The London version of the Monopoly Board was devised in the 1930's and has become one of the best-known board games of all time. But what do all these famous roads, streets and stations represented on the board actually look like? That was the starting point for this site - to visit and photograph all the locations on the board. Some of the places are instantly recognisable and feature on many a tourist's itinerary while others are relatively unknown and rarely visited.

Use the page links on the right to view the photographs and descriptions of all the locations - I'll also be posting news and events and any extra snippets of information in the main blog area.
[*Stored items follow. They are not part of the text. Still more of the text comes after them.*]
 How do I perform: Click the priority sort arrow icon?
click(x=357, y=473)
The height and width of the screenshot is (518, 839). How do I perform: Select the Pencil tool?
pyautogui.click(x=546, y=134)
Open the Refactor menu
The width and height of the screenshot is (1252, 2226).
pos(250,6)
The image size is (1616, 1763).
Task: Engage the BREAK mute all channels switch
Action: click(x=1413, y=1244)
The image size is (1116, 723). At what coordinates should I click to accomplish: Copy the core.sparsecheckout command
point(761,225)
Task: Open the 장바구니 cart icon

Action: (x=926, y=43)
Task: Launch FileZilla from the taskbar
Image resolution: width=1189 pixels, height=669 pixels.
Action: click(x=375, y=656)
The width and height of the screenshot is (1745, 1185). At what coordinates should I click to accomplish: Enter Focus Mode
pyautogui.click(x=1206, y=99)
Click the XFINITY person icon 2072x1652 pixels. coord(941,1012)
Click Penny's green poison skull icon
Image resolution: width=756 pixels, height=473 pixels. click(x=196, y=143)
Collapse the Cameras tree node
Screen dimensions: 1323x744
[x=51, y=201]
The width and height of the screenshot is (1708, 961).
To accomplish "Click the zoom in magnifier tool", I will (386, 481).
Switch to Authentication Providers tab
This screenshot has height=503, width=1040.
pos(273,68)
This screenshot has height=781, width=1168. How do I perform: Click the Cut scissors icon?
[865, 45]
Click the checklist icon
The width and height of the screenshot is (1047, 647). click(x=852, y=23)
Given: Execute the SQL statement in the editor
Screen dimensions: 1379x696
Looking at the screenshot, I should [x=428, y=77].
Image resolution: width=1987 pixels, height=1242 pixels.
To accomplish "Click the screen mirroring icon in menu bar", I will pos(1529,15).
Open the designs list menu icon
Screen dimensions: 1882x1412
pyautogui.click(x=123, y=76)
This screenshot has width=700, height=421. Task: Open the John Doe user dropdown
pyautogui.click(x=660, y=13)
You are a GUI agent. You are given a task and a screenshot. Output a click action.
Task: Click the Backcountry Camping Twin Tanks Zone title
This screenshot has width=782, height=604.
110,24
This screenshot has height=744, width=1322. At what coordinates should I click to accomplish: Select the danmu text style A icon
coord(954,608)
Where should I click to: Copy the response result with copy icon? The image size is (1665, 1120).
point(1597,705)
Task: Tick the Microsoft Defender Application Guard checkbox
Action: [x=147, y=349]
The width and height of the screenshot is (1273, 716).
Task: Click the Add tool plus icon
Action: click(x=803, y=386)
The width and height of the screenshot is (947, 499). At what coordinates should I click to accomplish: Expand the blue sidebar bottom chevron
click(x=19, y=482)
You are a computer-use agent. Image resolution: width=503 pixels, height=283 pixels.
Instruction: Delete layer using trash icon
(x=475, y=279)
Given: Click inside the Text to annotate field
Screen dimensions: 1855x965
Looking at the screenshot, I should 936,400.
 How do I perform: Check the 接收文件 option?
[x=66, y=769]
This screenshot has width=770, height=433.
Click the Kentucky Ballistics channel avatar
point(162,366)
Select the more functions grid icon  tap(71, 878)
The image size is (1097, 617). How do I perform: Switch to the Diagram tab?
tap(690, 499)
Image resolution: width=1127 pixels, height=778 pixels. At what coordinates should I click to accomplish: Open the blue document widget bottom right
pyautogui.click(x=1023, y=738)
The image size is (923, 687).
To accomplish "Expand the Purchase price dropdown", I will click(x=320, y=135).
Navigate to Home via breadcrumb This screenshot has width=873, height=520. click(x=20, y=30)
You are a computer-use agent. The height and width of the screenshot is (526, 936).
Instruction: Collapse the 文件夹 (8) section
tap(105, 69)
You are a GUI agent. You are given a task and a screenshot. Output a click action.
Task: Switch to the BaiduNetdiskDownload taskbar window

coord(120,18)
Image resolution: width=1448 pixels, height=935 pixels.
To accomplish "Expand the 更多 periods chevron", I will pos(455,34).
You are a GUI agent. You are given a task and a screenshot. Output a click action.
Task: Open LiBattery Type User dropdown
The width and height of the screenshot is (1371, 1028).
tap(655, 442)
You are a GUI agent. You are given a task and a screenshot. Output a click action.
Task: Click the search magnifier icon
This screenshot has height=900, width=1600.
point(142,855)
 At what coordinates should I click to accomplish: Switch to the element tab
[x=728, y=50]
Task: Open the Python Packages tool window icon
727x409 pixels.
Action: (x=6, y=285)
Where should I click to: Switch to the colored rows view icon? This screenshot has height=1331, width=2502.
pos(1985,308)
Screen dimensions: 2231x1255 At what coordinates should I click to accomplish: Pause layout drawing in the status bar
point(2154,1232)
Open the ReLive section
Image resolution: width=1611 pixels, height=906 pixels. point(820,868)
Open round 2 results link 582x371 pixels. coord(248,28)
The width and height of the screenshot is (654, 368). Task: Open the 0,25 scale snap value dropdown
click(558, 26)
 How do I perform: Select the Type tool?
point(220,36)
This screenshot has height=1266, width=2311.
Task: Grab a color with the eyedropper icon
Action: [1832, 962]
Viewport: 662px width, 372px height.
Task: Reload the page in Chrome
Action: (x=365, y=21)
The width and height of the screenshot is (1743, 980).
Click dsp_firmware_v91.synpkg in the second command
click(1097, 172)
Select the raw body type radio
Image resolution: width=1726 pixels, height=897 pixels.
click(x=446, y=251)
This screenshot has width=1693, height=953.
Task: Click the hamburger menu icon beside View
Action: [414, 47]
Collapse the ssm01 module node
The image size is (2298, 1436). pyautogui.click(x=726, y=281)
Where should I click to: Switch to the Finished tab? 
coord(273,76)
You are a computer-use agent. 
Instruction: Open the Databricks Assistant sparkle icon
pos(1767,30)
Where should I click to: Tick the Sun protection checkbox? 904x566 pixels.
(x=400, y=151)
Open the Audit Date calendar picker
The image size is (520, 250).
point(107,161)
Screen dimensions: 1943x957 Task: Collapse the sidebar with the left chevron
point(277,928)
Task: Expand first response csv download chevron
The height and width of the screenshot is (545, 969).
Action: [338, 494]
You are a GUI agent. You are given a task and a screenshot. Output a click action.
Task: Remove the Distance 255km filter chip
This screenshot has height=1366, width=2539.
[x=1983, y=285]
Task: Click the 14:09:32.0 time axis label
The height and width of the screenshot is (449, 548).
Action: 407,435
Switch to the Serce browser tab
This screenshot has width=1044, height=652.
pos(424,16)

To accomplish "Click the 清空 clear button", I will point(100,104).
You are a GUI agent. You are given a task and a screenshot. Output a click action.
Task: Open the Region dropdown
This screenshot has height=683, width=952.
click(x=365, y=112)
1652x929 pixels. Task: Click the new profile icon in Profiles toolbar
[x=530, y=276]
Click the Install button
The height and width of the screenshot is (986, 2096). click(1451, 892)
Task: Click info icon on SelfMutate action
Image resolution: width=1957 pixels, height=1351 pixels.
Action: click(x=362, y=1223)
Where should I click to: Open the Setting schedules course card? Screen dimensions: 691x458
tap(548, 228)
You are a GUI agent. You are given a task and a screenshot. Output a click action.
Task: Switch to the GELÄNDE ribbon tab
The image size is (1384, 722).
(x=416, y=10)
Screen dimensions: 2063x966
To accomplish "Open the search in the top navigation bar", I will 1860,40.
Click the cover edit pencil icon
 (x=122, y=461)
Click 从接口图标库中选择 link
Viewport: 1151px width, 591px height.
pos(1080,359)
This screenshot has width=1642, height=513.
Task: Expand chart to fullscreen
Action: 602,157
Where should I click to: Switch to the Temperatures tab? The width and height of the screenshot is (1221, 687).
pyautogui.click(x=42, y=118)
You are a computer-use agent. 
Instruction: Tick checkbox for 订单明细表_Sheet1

The Greens: Regent Street, Oxford Street and Bond Street

Regent Street
Regent Street was laid out in the early 19th century by John Nash for the Prince Regent, hence the name. The broad curving sweep and attractive colonnaded architecture give it the look of a European boulevard though most of the shops are still quintessentially British. Among the best-known of the prestigious retailing names here are Hamley’s the toy shop and the Liberty department store. The historic Cafe Royal which once counted Oscar Wilde and Aubrey Beardsley as regulars closed at the end of 2008 and will be developed into a five-star hotel. A recent addition is the flagship Apple computer store, the largest in the UK.

The Apple Store

Oxford Street
Running from Tottenham Court Road to Marble Arch, Oxford Street may be touted as London's main shopping street but in reality it's an overcrowded and often frenzied parade of bargain-basement shops and department stores. On foot, it's a stressful slog from one end to the other, jostling for space with tourists and shoppers. The big-name stores are all clustered along the stretch just passed Bond Street tube station: Selfridges, House of Fraser, John Lewis and Debenhams. But despite all this commercial retail excess it's not quite all shopping; at number 100 is the 100 club, London's oldest jazz club. Music of a different kind could be heard here in the early days of punk when Siouxsie and the Banshees made their debut here, sharing the bill with The Sex Pistols in the UK's first punk festival.

Bond Street
Turning left, away from the crowded chaos of Oxford Street into New Bond Street, you are entering the world of luxury retail. This is Mayfair’s high street where expensive shops sell world famous brands from the fashion world such as Armani, Gucci and Yves Saint Laurent at prices to match. There is also Sotheby's the auctioneers and a host of exclusive jewellers and Swiss watchmakers. The stretch beyond Burlington Gardens leading to Piccadilly is known as Old Bond Street and along here are a number of suitably exclusive art galleries.